A decade ago, at the age of 19, Masanori Handa journeyed from Japan to India and underwent experiences so powerful and overwhelming that he became an artist. “I had the sensation of being in my own skin among many people”, he remembers, trying to explain how the immensity of India awakened his desire to turn his most personal thoughts and feelings into art. “But later I felt this [sensation] was disappearing, and the mentoring year with Rebecca reminded me of where I began. That’s what is important.”

In May, on a visit to Rebecca Horn’s studio at Bad König in spectacular German countryside, Handa tells me how his inspiration is derived “from places and phenomena that are happening” to him. “I don’t have any way of categorizing or analysing or dissecting,” he says. “Rather, I’m just trying to absorb what’s happening in my senses.” He leans forward, impelled by a fundamental urgency that seems to run through his entire body. “I use my hands,” he adds with great animation, describing how, “as I talk through my ideas, I use materials and keep changing them. I need to vocalise…So I need somebody who can listen to me, and with whom I can discuss.”
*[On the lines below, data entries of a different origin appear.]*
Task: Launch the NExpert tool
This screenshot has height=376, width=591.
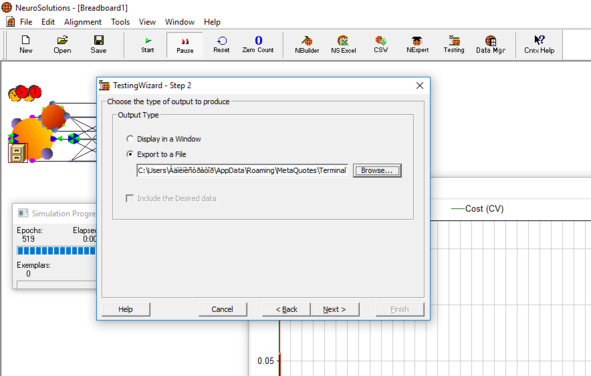Action: click(x=417, y=44)
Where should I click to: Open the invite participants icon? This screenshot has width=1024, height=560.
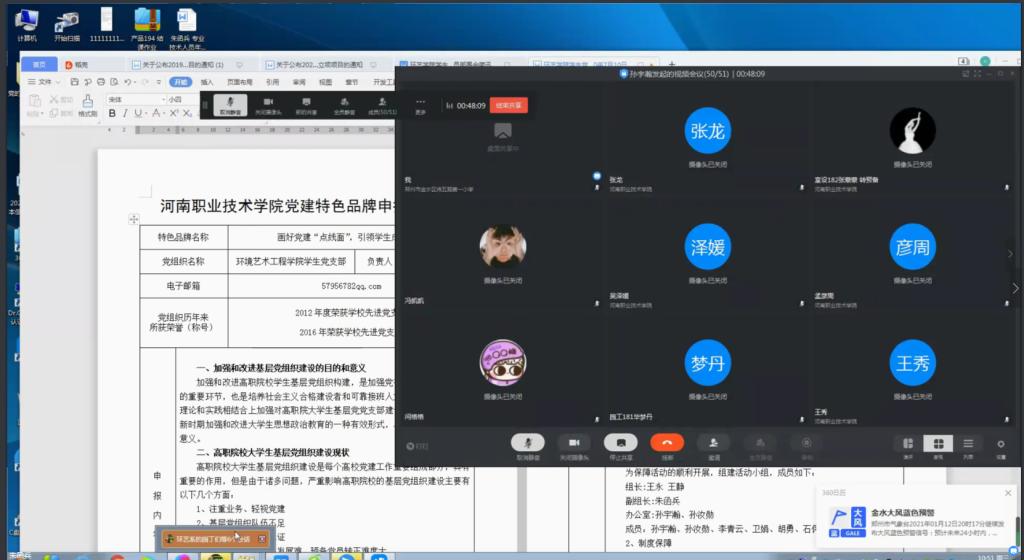coord(712,443)
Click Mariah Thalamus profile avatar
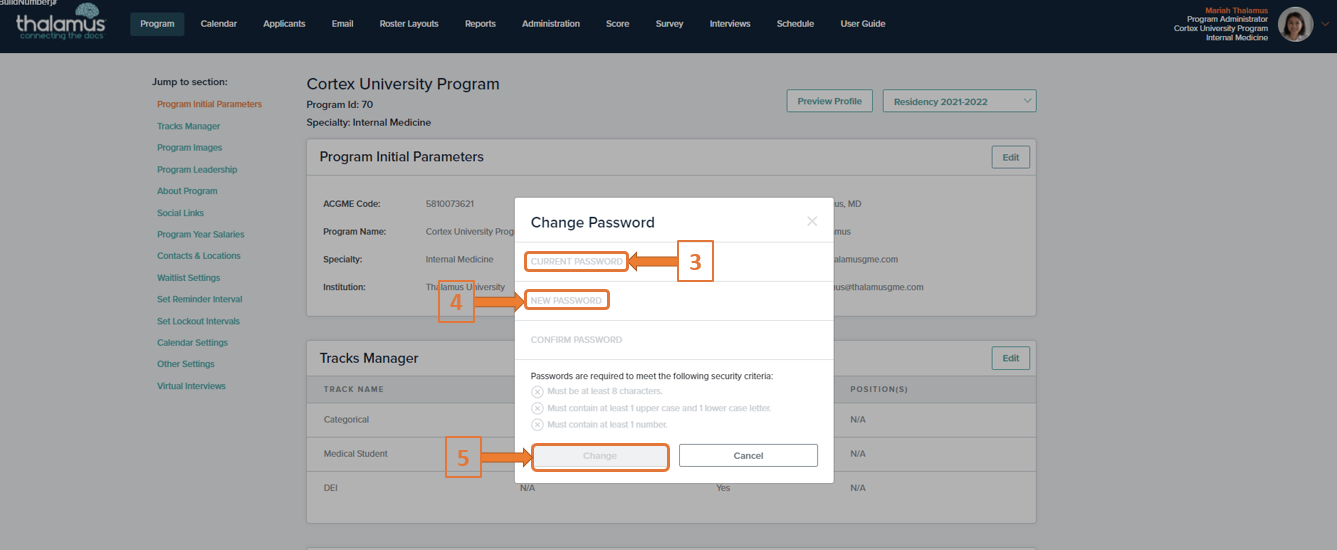The image size is (1337, 550). pyautogui.click(x=1296, y=24)
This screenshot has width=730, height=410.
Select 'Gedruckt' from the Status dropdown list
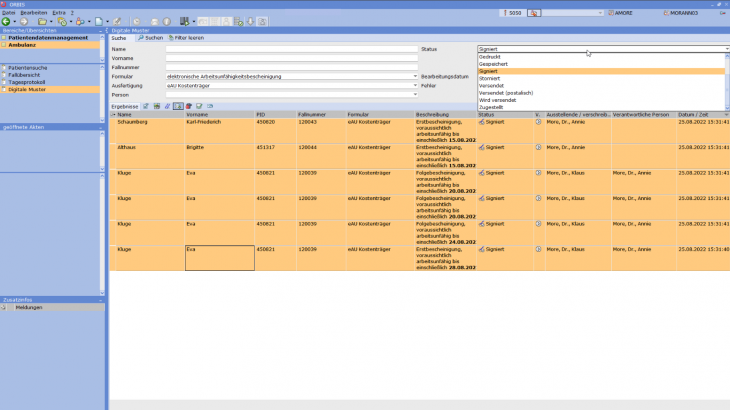[x=490, y=57]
That is why the opportunity to meet and share his ideas with Rebecca Horn proved so exciting. As we walk through her studio, a luminous, white-painted interior converted from a textile factory once owned by Horn’s grandfather, the extraordinary range and inventiveness of her barrier-breaking work become clear. In one immense room, several large paintings filled with free and scattered marks convey her restless energy. She calls them “cosmic maps”, explaining with great relish that “they’re all to do with the pulsation of my own body and how far I can stretch my arms to use these fantastic brushes!”
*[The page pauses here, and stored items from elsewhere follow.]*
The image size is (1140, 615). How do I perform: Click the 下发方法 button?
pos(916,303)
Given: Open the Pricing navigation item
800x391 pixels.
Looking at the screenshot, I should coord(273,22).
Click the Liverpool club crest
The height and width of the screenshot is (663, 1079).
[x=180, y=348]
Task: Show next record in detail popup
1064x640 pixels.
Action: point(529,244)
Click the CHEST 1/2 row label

Horn’s physical dynamism has a lot in common with Handa’s energy, even though they are in other respects very contrasted as artists and individuals. German and Japanese culture remain enormously different, yet Horn did not hesitate to select Handa as her protégé. As a teacher for 20 years, mainly at Universität der Künste in Berlin, but also in California, she excelled at communicating with young artists. And now, having retired from teaching in February 2009, she takes delight in feeling that “I have become a young artist again, or maybe even younger!”